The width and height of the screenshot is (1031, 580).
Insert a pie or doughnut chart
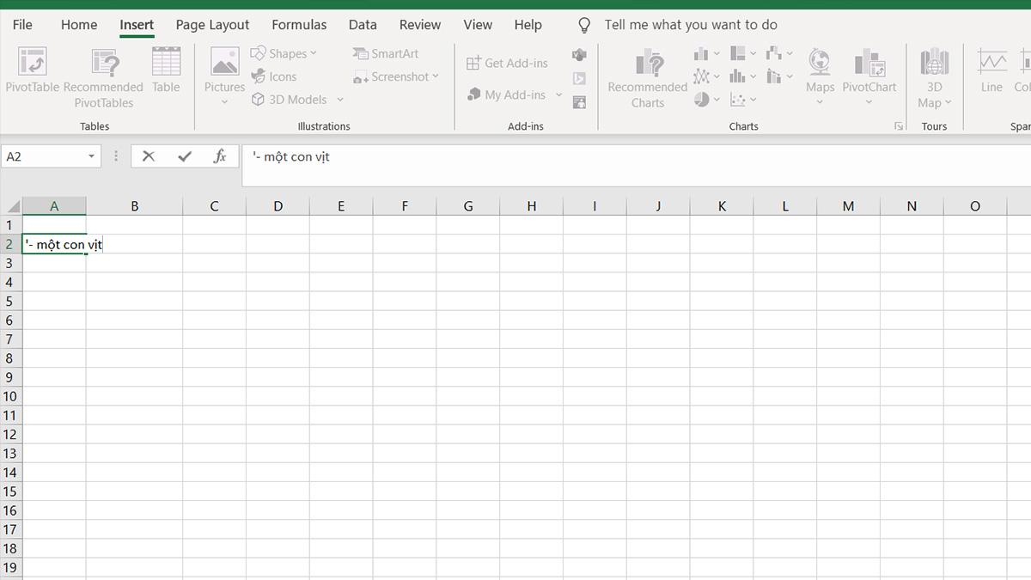[701, 99]
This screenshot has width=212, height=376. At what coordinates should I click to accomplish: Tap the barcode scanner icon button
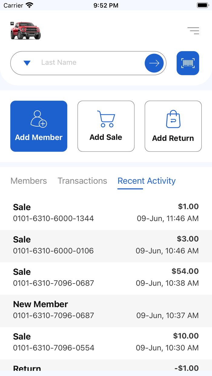pyautogui.click(x=188, y=63)
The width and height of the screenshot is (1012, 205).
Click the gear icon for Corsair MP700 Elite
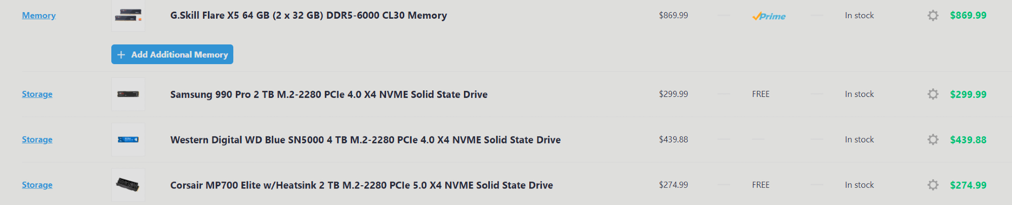(933, 185)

# GOAL OF THE EXERCISE
Please copy the data shown above word for word, omitting the pictures.

# TASK SOLUTION
The width and height of the screenshot is (1031, 580).
Insert a pie or doughnut chart
[701, 99]
This screenshot has width=212, height=376. At what coordinates should I click to accomplish: Tap the barcode scanner icon button
pyautogui.click(x=188, y=63)
The width and height of the screenshot is (1012, 205).
Click the gear icon for Corsair MP700 Elite
(933, 185)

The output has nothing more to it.